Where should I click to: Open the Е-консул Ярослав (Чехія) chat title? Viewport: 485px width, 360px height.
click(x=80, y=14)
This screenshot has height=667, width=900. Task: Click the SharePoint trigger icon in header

● ● ● ●

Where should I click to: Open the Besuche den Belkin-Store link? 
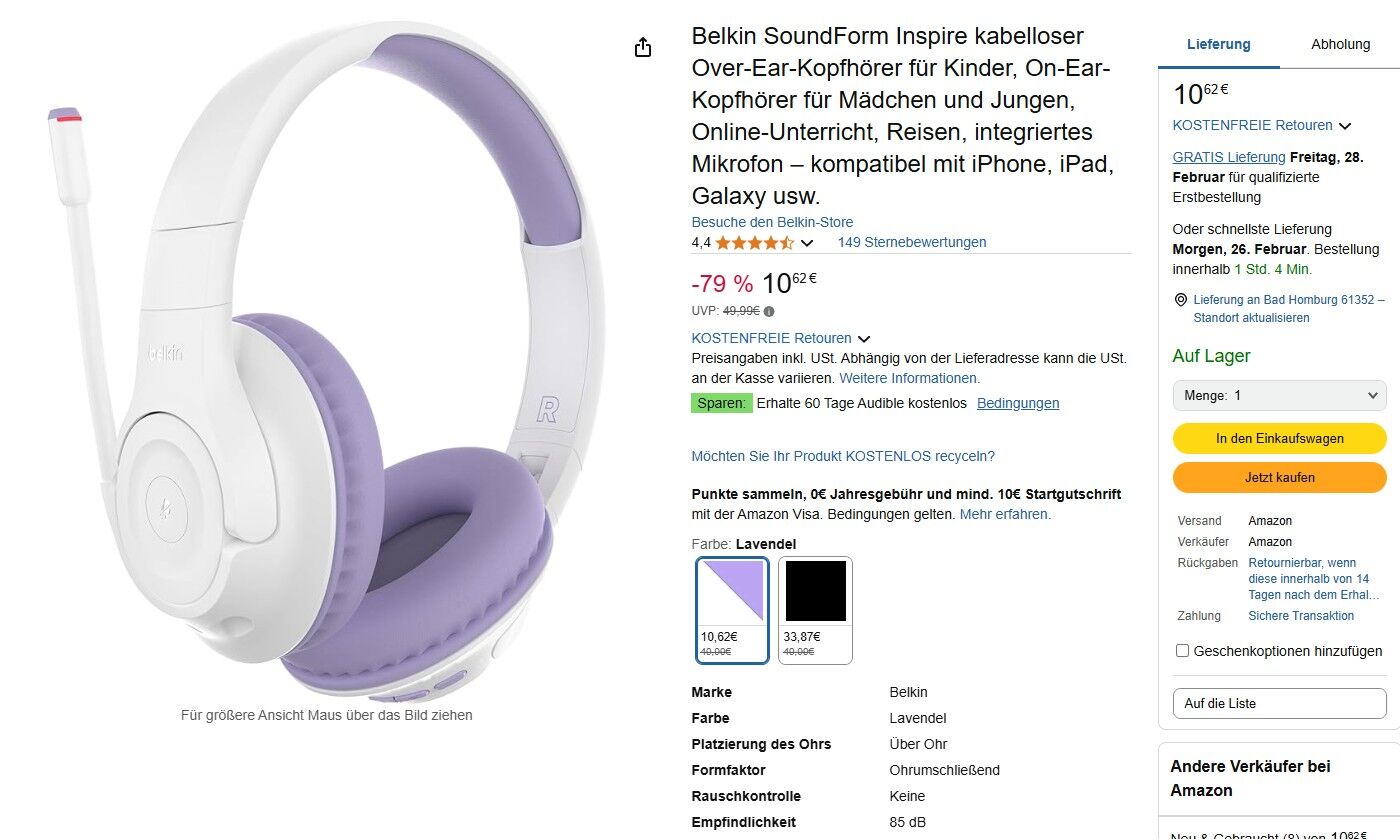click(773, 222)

● ● ● ●

## [WORK ORDER]
Send back exactly the lines of the listing above starting at the one with "Where should I click to: Open the Е-консул" and ending at the one with "This screenshot has", inclusive, and no others.

## [TASK OUTPUT]
Where should I click to: Open the Е-консул Ярослав (Чехія) chat title? Viewport: 485px width, 360px height.
click(x=80, y=14)
This screenshot has height=667, width=900. Task: Click the SharePoint trigger icon in header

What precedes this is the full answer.